我想要的只是一个随机的矩阵列的值与样本列具有相同的性病和平均值。即当我进行Random.Describe()
时,我会得到类似的东西:
A B C
count 1000.0 1000.0 1000.0
mean 0.000285 0.000109 0.000421
std 0.015759 0.015426 0.014676
...
生成这些样本的正确方法是什么?
I have a bunch of data points in a timeseries in a pandas dataframe. Each column is supposedly independent of each other. I want to create a montecarlo process to calculate expected values for each of the columns.
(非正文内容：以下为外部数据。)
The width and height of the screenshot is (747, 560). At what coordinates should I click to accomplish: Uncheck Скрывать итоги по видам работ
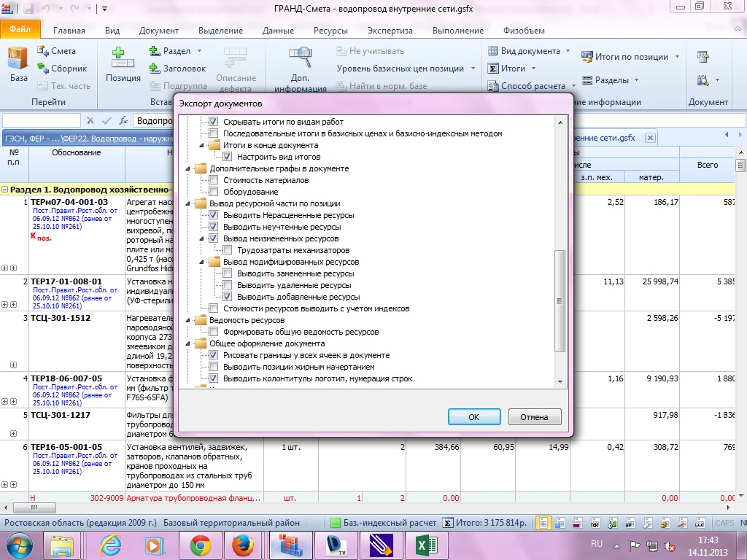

For that, my expectation is that the underlying data follows a brownian motion pattern, so I'd need to generate a normal distribution over the differences between points in time space.
I transform my data like this:
diffs = (data.diff() / data.shift(1))
This is what I have at the moment:
data = diffs.describe()
This gives the following output:
A B C
count 4986.000000 4963.000000 1861.000000
mean 0.000285 0.000109 0.000421
std 0.015759 0.015426 0.014676
...
I process it like this to generate more samples:
import numpy as np
desired_samples = 1000
random = np.random.default_rng().normal(loc=[data.loc[["mean"]].to_numpy()], scale=[data.loc[["std"]].to_numpy()], size=[len(data.columns), desired_samples])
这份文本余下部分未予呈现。